A exposição, que permanece até 07 de janeiro de 2018, vai também apresentar o trabalho mais recente da pintora, uma série de quatro telas inspiradas nas histórias do livro de Hélia Correia intitulado “Bastardia”, vencedor do Prémio Máxima de Literatura em 2006.
A artista considera a narrativa “maravilhosa”, começando pelo primeiro capítulo, que relata “o que as sereias fazem às pessoas”.
“Eu sabia que podia usá-lo para fazer trabalho. Uma das personagens, uma menina, é violada. A avó dela fica tão transtornada que quer morrer, mas não consegue, e um menino cresce a pensar que o pai dele é o mar. No final, o céu é azul, o mar é azul e o menino é azul porque está morto. Maravilhoso”, exaltou.
A exposição foi programada por Colin Wiggins, que trabalhou nos museus Britânico e National Gallery, e abrange 28 anos da carreira de Paula Rego, incluindo gravuras, desenhos, pastéis e pinturas.
Entre os trabalhos já conhecidos estão quadros das séries “A Relíquia”, “O Último Rei de Portugal” e “O Primo Basílio”, desenhos das séries sobre depressão, litografas de “Jane Eyre”, “Peter Pan” e “Nursery Rhymes”, bem como alguns dos bonecos que faz em têxtil para servirem de modelos para as suas pinturas.
Wiggins disse à Lusa ter ficado fascinado quando descobriu os desenhos: “A minha reação inicial foi ficar em frente deles com a boca aberta e dizer: ‘O que raio é isto?'”.
Ao escutar a história da queda e de como Paula Rego escarafunchava os pontos, prolongando a recuperação e também a oportunidade para se pintar a si mesma naquele estado, o curador da exposição admite ter hesitado em pedir, mas Paula Rego não hesitou pareceu preocupada em mostrar os desenhos.
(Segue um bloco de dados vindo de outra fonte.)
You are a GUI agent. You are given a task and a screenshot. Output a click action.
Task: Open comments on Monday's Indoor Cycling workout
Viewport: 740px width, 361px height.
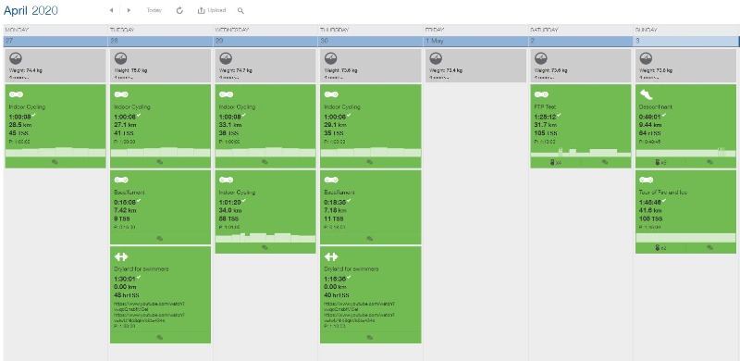point(55,162)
“Perguntei a Paula se, ao fazer esses trabalhos, ela estava, até certo ponto zangada com o declínio inevitável que todos vamos enfrentar se vivermos tempo suficiente. A resposta da Paula ao que eu pensava ser uma questão séria foi simplesmente rir e dizer ‘Oh não, eu só achei interessante ver como é que eu estava!'”, contou.
A Jerwood Gallery completou este ano cinco anos de atividade num edifício situado na orla marítima da cidade costeira de Hastings, onde tem uma coleção de arte do século XX e promove exposições de artistas contemporâneos, estabelecidos ou emergentes.
Para financiar esta grande retrospetiva da obra de Paula Rego, recorreu a uma campanha de financiamento coletivo na Internet (‘crowdfunding’) que superou a meta de angariar 25 mil libras (28 mil euros).